O Flamengo garantiu sua vaga na semifinal da Copa Libertadores depois de uma classificação emocionante contra o Estudiantes. O jogo terminou empatado no tempo normal e só foi decidido nos pênaltis, com o goleiro Rossi como grande herói rubro-negro ao defender cobranças decisivas.
Mas a maior repercussão não ficou dentro de campo. A polêmica começou após a partida, quando o Flamengo publicou nas redes sociais uma provocação direta aos argentinos. A postagem fazia comparações entre comidas, costumes e até o valor do real frente ao peso argentino, em um tom de deboche que ultrapassou a rivalidade esportiva.

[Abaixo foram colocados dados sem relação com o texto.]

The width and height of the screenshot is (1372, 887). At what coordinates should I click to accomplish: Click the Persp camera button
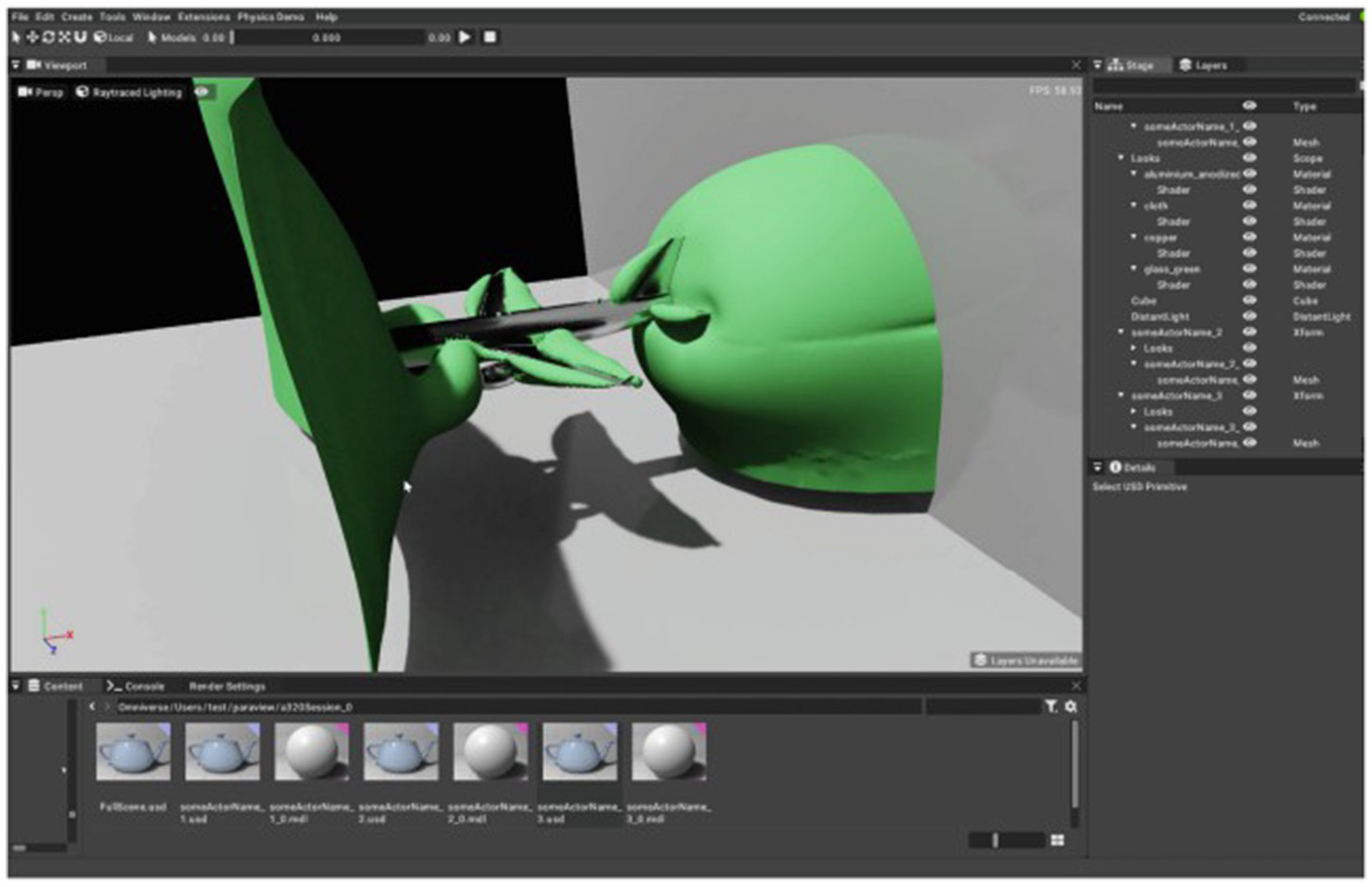(x=41, y=92)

A reação veio rapidamente. O jornal argentino Olé, conhecido por suas manchetes ácidas, criticou duramente a atitude do clube brasileiro. Para a publicação, o Flamengo demonstrou “mau gosto” ao ironizar a cultura argentina em vez de apenas celebrar sua classificação. A crítica ganhou espaço e dividiu opiniões: para uns, era apenas uma brincadeira típica de torcidas; para outros, um desrespeito desnecessário.
Com a classificação assegurada, o Flamengo agora se prepara para enfrentar o Racing, outro adversário argentino, na semifinal da Libertadores. E se dentro de campo a rivalidade promete ser intensa, fora dele a provocação já elevou a temperatura do confronto.
A polêmica deixa no ar uma questão que sempre acompanha o futebol sul-americano: até onde vai a provocação saudável, e a partir de onde começa o desrespeito?